• [Given task]
Please write out the records again, requests included, starting at the line that contains "You are a GUI" and ending at the end of the records. Offset every coordinate in the answers by -104, and leave all numbers in the requests unchanged.

• [Information given]
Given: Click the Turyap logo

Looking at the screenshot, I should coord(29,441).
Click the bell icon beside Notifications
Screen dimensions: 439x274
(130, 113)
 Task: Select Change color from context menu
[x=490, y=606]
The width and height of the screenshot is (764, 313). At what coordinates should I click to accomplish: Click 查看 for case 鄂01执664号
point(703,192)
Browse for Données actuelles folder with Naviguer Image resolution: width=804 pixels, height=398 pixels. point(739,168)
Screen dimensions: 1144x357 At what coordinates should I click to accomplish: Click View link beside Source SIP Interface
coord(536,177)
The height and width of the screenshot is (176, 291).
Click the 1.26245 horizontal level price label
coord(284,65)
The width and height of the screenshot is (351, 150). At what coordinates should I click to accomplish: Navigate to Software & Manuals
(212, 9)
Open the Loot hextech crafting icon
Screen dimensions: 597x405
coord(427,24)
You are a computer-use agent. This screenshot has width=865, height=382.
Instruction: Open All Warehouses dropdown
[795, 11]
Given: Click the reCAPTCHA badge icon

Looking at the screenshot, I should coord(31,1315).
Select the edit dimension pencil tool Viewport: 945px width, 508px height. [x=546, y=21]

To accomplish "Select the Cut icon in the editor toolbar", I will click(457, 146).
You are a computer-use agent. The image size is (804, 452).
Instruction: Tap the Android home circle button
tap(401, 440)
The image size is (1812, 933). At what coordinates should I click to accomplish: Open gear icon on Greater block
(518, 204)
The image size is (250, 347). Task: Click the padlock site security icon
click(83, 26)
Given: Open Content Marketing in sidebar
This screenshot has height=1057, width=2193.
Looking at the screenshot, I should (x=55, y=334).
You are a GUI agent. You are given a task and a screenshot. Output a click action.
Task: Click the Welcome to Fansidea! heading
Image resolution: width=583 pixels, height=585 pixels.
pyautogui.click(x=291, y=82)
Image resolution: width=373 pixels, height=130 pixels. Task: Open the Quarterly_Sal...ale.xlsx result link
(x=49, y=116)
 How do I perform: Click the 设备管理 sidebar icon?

• [Complete response]
You are a GUI agent. You are given a task and a screenshot. Output a click action.
Task: Click the Welcome to Fansidea! heading
Image resolution: width=583 pixels, height=585 pixels.
pyautogui.click(x=187, y=-22)
Image resolution: width=373 pixels, height=130 pixels. Task: Open the Quarterly_Sal...ale.xlsx result link
(x=-55, y=12)
 How do I perform: Click the 设备管理 sidebar icon?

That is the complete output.